The task | Can you format each line of the material below as a numbered list, skipping blank lines and leaving out the pictures?

Word and element pointing entries
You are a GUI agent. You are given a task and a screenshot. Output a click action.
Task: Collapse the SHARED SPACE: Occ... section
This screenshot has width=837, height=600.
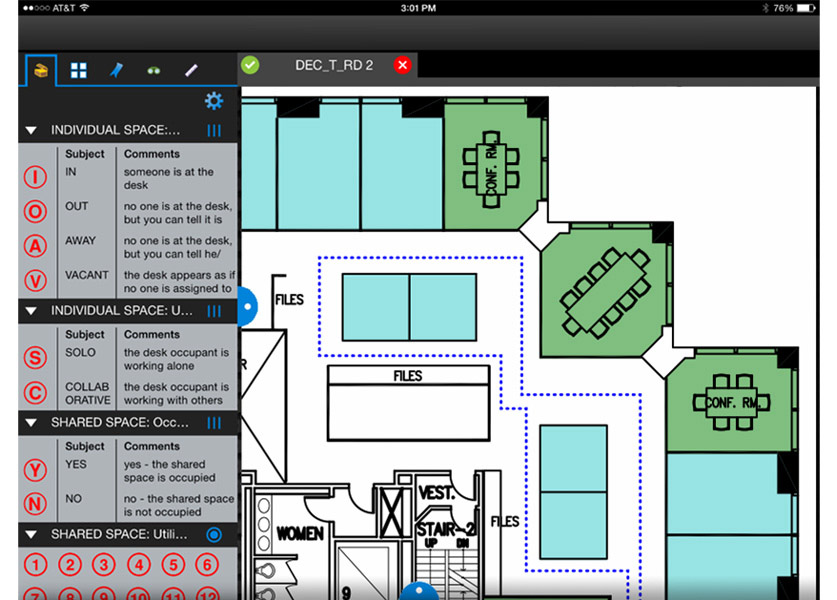tap(31, 423)
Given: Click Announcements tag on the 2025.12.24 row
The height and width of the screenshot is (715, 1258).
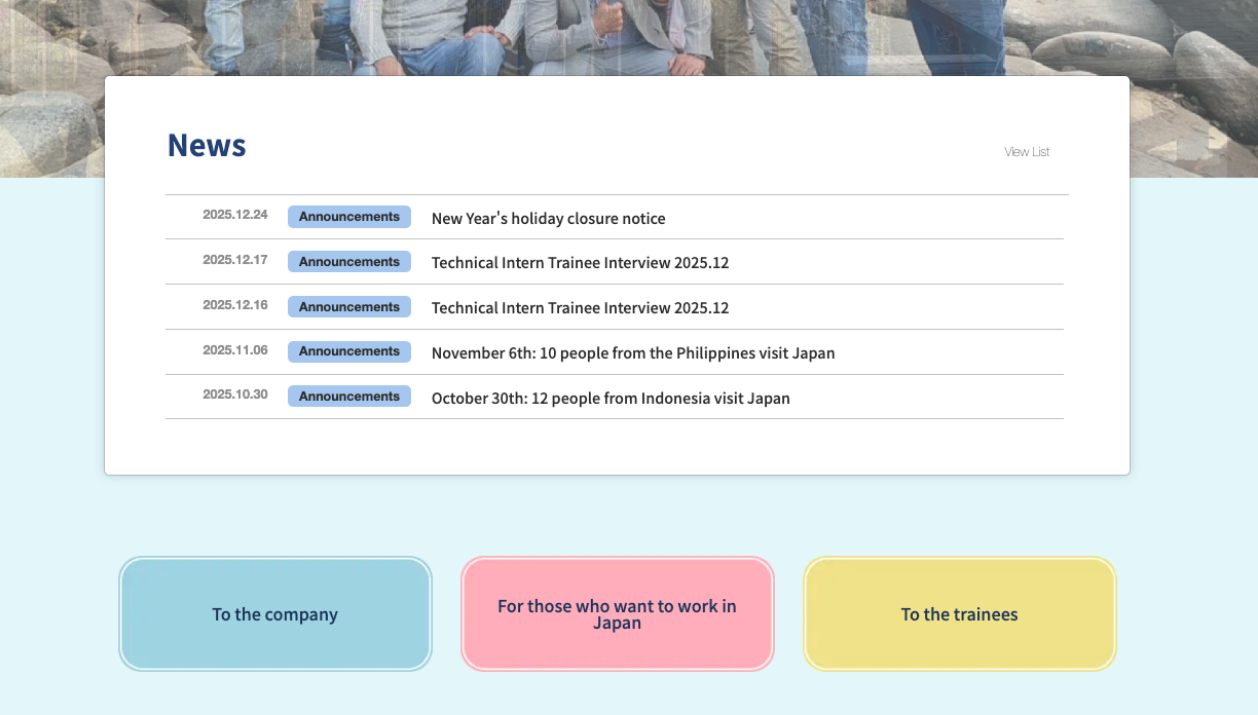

The answer |
1. You are a GUI agent. You are given a task and a screenshot. Output a click action.
2. Task: Collapse the SHARED SPACE: Occ... section
3. This screenshot has width=837, height=600.
4. tap(31, 423)
5. Given: Click Announcements tag on the 2025.12.24 row
6. The height and width of the screenshot is (715, 1258).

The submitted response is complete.